* _WORK REQUIRED_
Starting at the line that contains "This screenshot has", please transcribe every line through the end of the entries, exactly and with no pictures.

======== DATA EXCERPTS ========

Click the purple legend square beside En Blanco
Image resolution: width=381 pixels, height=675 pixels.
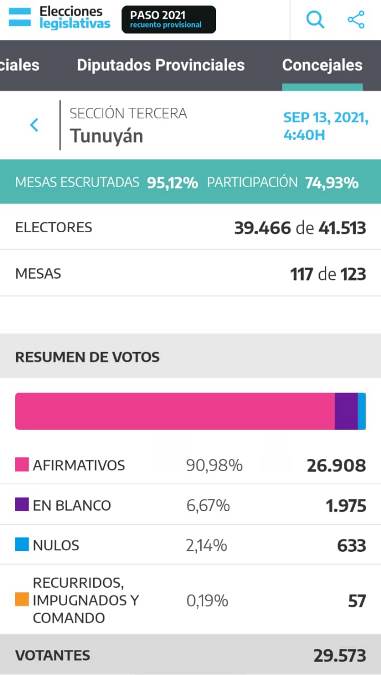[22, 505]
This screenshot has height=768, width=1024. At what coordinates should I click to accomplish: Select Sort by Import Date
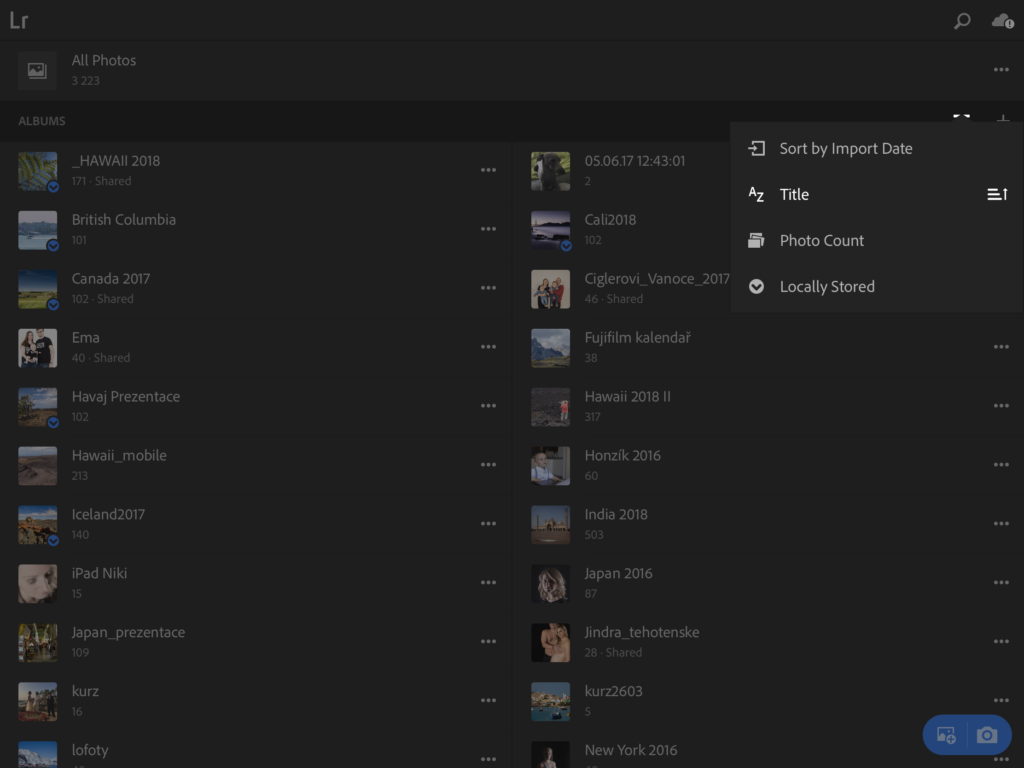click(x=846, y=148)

========

* _EXERCISE RESPONSE_
This screenshot has height=768, width=1024. At what coordinates should I click to accomplish: Select Sort by Import Date
click(x=846, y=148)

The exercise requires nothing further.